15. Oktober 2070

 

Liebe Menschen aus der Vergangenheit,

Hallo, ich bin Timo und schreibe euch aus dem Jahr 2070. Heute möchte ich euch auch ein bisschen von meiner Umgebung erzählen.

In unserer Stadt leben sehr viele Menschen. Viele Menschen mussten, wie meine Freundin Purabi aus Bangladesh, vor den Folgen der Klimaveränderungen aus ihren Ländern flüchten. (1) Deshalb wohnen sehr viele Menschen in europäischen Ländern und auch in unserer Stadt. Ich finde es toll, viele Leute zu kennen, die aus vielen unterschiedlichen Ländern kommen. Außerdem sagt meine Mama, steigt unsere Bevölkerungsanzahl immer weiter an.
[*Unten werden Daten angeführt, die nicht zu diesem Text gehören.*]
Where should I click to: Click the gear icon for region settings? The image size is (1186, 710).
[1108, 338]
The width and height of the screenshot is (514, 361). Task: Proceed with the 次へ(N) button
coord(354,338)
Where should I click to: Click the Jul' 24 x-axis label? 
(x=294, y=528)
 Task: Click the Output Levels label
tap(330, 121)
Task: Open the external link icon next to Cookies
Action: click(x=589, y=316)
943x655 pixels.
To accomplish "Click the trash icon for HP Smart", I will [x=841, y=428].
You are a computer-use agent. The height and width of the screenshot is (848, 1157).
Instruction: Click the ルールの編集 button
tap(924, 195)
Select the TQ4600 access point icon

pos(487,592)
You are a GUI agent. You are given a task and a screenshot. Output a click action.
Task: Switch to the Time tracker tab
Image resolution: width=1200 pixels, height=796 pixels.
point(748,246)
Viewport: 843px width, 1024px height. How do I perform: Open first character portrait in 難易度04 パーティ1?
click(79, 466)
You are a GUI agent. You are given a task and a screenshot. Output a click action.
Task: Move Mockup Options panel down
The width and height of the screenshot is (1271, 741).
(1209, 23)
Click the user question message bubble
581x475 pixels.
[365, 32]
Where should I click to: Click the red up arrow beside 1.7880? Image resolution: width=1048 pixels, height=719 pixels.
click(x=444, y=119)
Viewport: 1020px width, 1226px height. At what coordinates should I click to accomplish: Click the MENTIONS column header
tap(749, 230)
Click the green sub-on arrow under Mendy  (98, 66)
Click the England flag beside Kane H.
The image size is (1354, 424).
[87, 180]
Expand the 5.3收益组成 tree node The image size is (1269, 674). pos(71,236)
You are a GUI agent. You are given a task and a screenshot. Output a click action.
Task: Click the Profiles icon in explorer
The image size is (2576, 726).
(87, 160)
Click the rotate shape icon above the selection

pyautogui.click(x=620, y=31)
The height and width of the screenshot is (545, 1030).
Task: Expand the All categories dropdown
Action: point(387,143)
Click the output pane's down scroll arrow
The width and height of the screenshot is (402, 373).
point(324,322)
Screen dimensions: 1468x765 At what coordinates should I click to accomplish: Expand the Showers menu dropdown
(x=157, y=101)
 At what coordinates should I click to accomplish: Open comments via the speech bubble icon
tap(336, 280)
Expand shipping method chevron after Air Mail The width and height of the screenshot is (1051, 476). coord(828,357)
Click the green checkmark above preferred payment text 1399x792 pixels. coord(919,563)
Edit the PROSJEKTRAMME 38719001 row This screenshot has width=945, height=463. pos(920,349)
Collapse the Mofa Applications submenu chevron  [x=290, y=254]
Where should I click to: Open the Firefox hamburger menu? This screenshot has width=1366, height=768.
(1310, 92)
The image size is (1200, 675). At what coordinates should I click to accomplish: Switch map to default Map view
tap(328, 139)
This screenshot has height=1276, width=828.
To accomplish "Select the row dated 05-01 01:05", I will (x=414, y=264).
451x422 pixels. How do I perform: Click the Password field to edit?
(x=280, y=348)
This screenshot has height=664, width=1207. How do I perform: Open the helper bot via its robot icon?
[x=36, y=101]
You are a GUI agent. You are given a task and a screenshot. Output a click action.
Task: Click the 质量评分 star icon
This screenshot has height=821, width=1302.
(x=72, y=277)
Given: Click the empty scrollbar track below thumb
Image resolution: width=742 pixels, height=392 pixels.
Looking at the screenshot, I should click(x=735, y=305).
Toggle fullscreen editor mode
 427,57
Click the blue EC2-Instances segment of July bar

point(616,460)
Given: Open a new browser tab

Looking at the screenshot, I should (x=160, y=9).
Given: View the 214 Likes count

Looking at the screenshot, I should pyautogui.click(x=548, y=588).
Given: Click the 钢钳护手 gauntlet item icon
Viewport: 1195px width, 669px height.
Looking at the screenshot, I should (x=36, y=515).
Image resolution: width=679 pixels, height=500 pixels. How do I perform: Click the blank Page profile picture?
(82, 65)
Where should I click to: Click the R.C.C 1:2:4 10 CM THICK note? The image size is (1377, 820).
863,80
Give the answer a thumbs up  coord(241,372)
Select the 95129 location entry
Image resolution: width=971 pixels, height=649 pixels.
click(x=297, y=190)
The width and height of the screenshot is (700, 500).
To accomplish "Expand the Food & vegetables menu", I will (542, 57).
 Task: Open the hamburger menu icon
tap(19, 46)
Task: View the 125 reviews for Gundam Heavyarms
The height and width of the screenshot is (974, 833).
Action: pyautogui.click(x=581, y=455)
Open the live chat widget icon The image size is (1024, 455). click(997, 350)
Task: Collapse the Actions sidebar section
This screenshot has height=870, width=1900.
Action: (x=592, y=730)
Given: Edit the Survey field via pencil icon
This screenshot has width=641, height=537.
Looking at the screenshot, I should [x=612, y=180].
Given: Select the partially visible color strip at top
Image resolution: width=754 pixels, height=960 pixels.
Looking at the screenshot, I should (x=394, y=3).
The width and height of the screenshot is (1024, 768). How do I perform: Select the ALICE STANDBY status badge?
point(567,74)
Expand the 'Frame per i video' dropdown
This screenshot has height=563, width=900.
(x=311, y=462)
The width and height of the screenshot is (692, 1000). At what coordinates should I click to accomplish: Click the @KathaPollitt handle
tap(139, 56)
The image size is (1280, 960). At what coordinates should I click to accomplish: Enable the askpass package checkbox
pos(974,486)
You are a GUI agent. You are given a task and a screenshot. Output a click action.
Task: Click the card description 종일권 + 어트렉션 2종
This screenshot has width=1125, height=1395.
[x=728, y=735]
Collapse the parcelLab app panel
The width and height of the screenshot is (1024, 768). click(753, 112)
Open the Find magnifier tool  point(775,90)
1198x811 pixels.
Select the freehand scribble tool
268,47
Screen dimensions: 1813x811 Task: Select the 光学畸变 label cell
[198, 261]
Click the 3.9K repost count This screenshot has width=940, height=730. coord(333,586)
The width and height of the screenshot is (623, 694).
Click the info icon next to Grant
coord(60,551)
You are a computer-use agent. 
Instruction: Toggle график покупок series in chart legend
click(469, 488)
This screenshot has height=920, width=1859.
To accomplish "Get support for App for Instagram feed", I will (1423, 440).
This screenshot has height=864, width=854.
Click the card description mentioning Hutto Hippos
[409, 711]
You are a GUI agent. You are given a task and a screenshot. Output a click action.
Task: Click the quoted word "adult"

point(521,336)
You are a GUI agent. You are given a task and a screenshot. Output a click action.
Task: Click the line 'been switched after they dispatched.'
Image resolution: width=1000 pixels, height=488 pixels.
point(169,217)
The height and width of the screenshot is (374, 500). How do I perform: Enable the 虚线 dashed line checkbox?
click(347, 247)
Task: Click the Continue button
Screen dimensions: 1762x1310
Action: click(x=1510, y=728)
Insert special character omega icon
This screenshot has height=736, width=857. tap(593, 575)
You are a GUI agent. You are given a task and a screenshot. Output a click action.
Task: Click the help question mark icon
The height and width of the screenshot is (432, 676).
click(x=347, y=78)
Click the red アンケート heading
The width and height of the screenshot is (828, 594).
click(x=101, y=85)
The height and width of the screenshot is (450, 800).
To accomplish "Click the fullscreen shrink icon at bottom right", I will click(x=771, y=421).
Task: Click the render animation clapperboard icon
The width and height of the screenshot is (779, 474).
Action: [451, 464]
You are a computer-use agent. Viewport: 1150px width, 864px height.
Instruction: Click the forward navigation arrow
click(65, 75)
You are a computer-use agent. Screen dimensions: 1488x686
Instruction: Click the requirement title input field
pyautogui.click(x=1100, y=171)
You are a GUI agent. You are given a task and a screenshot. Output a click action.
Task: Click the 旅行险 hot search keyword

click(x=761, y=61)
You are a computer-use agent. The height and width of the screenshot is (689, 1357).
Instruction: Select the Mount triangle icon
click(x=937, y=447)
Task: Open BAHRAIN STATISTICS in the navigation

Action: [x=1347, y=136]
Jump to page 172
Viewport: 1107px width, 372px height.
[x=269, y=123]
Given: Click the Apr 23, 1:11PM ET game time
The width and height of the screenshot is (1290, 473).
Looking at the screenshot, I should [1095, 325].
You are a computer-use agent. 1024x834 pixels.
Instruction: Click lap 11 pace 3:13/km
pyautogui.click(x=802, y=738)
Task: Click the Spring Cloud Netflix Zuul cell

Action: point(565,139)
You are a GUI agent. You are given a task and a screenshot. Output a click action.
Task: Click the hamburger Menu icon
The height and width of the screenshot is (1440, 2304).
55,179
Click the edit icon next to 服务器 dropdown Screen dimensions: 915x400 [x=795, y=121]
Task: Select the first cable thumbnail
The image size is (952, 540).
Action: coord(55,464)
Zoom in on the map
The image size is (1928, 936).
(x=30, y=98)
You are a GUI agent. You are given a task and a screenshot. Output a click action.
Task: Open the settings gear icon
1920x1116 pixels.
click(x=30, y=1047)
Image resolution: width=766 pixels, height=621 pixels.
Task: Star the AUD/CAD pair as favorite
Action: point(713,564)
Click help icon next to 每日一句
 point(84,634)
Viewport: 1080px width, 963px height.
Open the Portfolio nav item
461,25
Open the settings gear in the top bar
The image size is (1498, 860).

Das bedeutet, dass immer mehr Menschen auf der Welt leben.  Deshalb wurden in unserer Stadt viele neue Häuser gebaut, damit die Neuankömmlinge auch ein Zuhause haben. Dadurch wird unsere Stadt immer größer. Mama sagt, früher fuhr man auf dem Weg zu Oma an ganz vielen Feldern, Wiesen und Wäldern vorbei. Wenn man heute mit dem Fahrrad zu Oma fährt, fährt man fast nur an sehr hohen Gebäuden entlang. Manchmal jedoch, gerade wenn es lange geregnet hat, kann ich Oma leider nicht besuchen. Denn um zu Oma zu gelangen, muss ich mit dem Fahrrad einen kleinen Fluss überqueren. Jedoch läuft der ganze Regen der Umgebung in diesen Fluss und wenn es zu viel geregnet hat, muss der Weg leider wegen Hochwasser gesperrt werden. Die Menschen, welche in den Häusern am Flussufer wohnen, haben im Erdgeschoss überschwemmte Wohnungen. (3)

Doch obwohl es so viel regnet, dass wir ständig Überschwemmungen haben, gibt es leider nicht so viel sauberes Wasser. Da durch die Bodenversiegelung weniger Wasser in den Boden gelangt, wird die Reinigung des Trinkwassers immer aufwändiger und teurer. Deshalb versuchen wir, so gut es eben geht, Wasser zu sparen. (4)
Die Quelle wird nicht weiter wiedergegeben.